It’s me! I was the turkey all along!

Open Sea exhibit at the Monterey Bay Aquarium


Someone pointed out to me that when asked “who are you” people tend to list the jobs they perform instead of who they actually are. I’ve found this to be true of me, especially as I get older.

How do I tell you who I am without falling back on “I’m a mom, a wife, a freelancer” etc?

I could tell you my age or my weight (While I do embrace the Millennial title I have a soft spot for “The Oregon Trail Generation.” I am also Fat as Fuck).

I could tell you where I grew up, where I have lived, and where I am living now (the New York Times Dialect Quiz indicates that the time I spent in the MidWest has colored my native Californian and I resent that horribly).

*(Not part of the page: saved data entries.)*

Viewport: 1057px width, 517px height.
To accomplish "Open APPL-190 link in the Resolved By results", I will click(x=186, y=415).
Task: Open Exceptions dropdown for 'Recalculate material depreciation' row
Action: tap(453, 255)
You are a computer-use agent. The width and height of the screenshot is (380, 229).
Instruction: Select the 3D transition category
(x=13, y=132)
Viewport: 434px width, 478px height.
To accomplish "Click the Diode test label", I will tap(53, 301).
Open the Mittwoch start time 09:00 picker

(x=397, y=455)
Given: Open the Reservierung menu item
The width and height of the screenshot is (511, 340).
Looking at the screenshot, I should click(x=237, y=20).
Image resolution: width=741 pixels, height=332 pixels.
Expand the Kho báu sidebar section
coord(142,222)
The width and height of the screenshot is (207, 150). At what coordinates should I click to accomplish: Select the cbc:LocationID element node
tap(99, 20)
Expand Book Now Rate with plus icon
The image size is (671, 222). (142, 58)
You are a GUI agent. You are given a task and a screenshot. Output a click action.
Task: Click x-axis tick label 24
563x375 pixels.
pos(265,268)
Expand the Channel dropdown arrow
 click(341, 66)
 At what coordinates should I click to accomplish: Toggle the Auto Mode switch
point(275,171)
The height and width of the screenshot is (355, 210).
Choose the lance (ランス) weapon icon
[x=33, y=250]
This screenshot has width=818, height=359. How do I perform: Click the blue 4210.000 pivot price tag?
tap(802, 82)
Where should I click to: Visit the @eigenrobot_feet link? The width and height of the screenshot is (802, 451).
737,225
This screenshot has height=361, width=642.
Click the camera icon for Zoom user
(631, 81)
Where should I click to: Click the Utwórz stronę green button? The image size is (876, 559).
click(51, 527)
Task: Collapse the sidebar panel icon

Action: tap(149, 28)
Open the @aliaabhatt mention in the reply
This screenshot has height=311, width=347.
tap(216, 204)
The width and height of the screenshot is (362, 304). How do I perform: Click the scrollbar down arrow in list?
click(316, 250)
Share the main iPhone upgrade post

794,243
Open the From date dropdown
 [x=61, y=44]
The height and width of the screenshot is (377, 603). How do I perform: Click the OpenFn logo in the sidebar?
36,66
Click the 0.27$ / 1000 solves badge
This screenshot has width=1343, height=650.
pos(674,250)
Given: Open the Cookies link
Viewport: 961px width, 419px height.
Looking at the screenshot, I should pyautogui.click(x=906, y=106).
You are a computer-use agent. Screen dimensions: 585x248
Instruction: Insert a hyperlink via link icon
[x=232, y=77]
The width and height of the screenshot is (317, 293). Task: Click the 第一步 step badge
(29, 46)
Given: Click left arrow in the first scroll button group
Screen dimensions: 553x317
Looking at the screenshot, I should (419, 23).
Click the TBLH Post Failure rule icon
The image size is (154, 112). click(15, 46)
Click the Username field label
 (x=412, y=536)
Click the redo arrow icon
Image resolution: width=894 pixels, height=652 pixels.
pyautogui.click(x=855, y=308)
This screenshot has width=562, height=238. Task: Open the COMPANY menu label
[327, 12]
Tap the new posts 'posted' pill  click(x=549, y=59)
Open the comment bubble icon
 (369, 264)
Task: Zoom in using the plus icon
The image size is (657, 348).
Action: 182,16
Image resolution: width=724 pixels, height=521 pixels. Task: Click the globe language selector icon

I could tell you my astrological sign (astronomy is bullshit except my son is totally a Cancer and that’s such a Libra thing of me to say).

My 16Personalities has me swinging between The Protagonist and The Consul depending on the day and the 6 Minute Personality Test says I’m the Drama Club Treasurer but what is Myers/Briggs except astrology for nerds?

If I were to create a character sheet for myself using the old school White Wolf “nature/demeanor” method I would like to say my nature is Architect and my demeanor is Praise-Seeker (I don’t even want to tell you the amount of cobwebs I had to dust off to pull that out).

In the end, I hope you find out who I am by reading my blog. I’m happy you’re here and I’m happy to share my world with you.